How big is the Mexican stock market?
The Mexican stock market, or Bolsa Mexicana de Valores (BMV), is the largest stock exchange in Latin America. It is the second largest stock exchange in the Americas, with a market capitalization of US$1.2 trillion as of April 2021.
The BMV was founded in 1894, making it one of the oldest stock exchanges in the Americas. It is one of the most liquid markets in the region and is home to over 200 listed companies. The market is divided into three main sectors: primary, secondary, and auxiliary. The primary sector consists of large-cap and blue-chip companies that are listed on the BMV’s principal exchange, while the secondary sector consists of smaller and mid-cap companies listed on the BMV’s secondary exchange. The auxiliary sector includes a variety of financial instruments and derivatives.
In terms of trading volume, the BMV is the fourth-largest in Latin America and the ninth-largest in the world. It has traditionally been dominated by domestic issuers and investors, but it has seen increasing foreign investment in recent years. It is also home to some of the most heavily traded stocks in the Latin America region, including America Movil, Femsa, and Grupo Mexico.
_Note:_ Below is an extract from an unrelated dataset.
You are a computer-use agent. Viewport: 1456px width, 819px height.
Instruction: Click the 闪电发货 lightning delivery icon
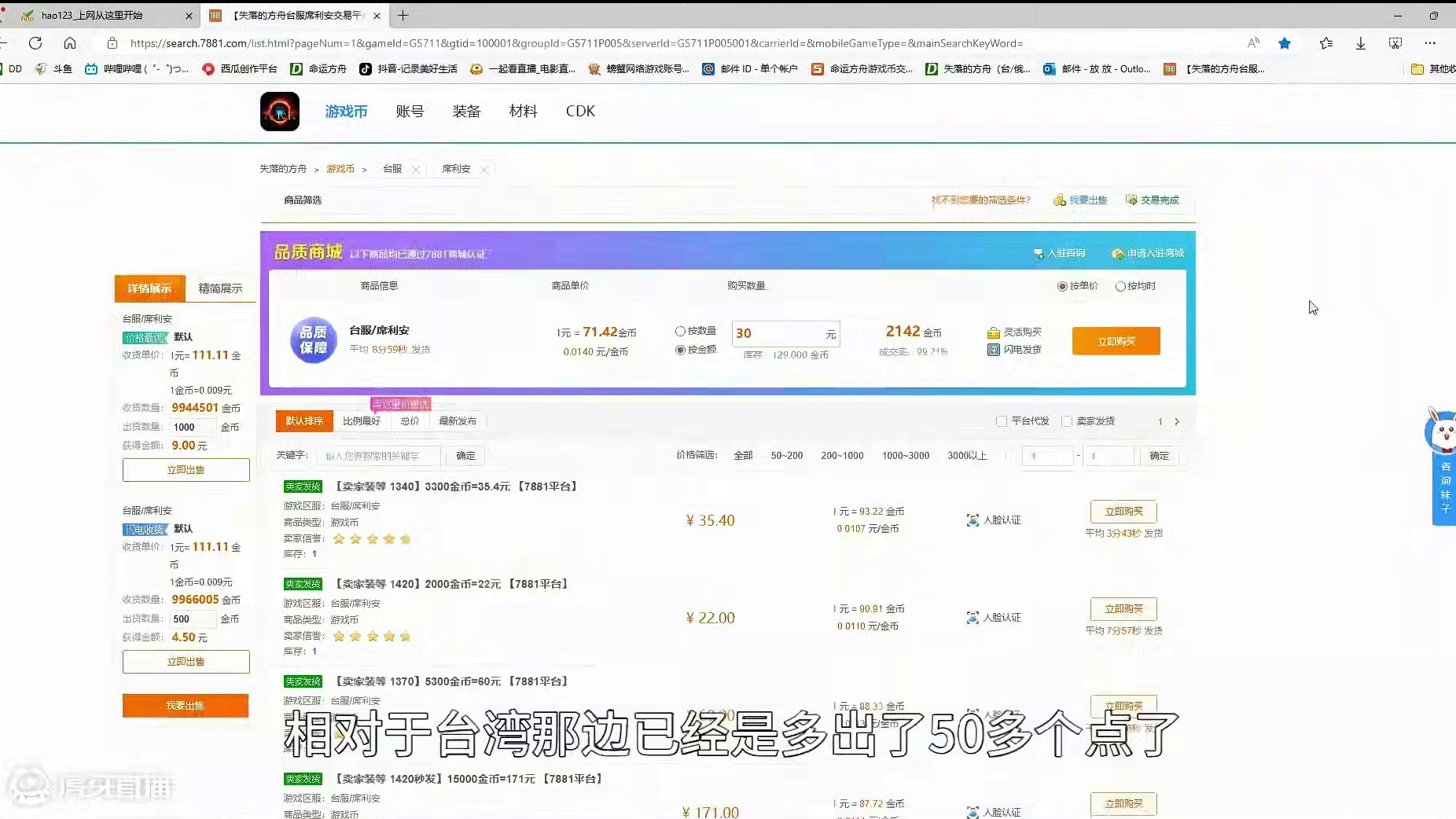pyautogui.click(x=994, y=351)

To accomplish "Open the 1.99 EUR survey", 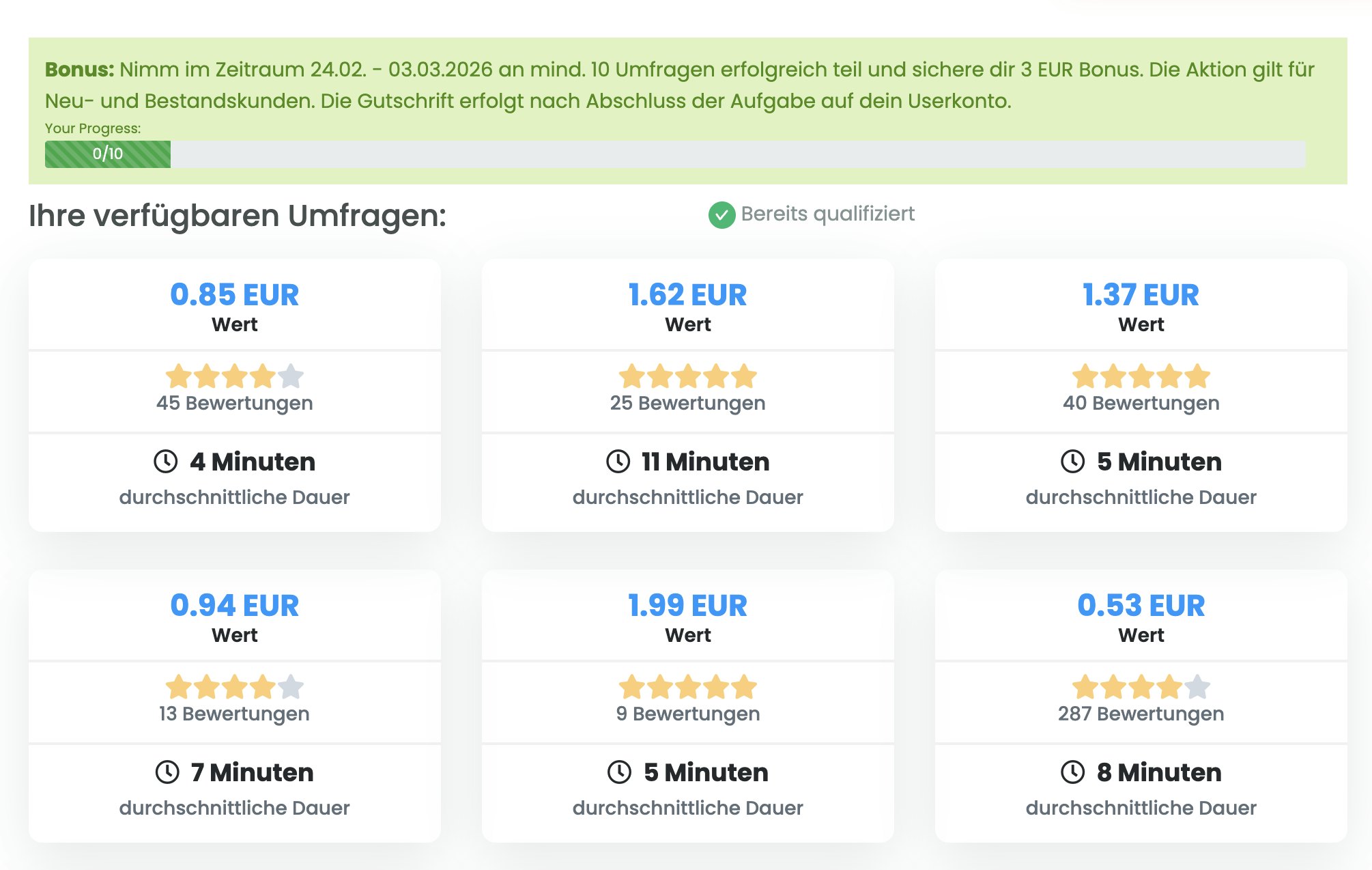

The BMV has recently seen an increase in the number of ETFs and ADRs listed on its exchanges, as well as a growing number of companies that are tapping into the capital markets to raise money for their operations. The exchange is also home to the Mexican derivatives market and a variety of other financial instruments.
Overall, the Mexican stock market is a major and influential player in Latin American finance, offering a wide range of companies and financial instruments for investors to choose from. Its size and liquidity make it an attractive destination for both domestic and foreign investors.
Are Mexican stocks shareholder friendly?
Mexican stocks can be a great way to invest in the Mexican economy, but it is important to consider their shareholder friendliness when making investment decisions. As with any stock, there are potential risks associated with investing in Mexican stocks and it is important to understand the company’s corporate governance policies, its financials and the potential risks before investing.
The Mexican stock market is regulated by the Mexican Stock Exchange and the National Banking and Securities Commission, which is the financial regulatory body in Mexico. Mexican companies are required to adhere to the Mexican Corporate Governance Code and must provide full disclosure of their financials and operations.
In general, Mexican stocks are shareholder friendly and provide strong shareholder rights protection. Companies listed on the Mexican Stock Exchange must comply with rigorous corporate governance standards, which includes providing clear and timely disclosure of information and ensuring fair and transparent financial reporting and corporate governance practices. Additionally, Mexican companies must provide shareholders with the right to attend and vote on shareholder meetings and also receive advance notice of any shareholder meetings.
Furthermore, Mexican companies are required to comply with strict insider trading laws, which helps ensure that investors are treated fairly. Mexican companies may also provide additional shareholder rights, such as the right to tender shares and the right to receive dividend payments.
Overall, Mexican stocks can be a great way to invest in the Mexican economy, and generally provide strong shareholder rights protection and transparency. Before investing, it is important to understand the company’s corporate governance policies, financials, and the potential risks associated with the company’s stock.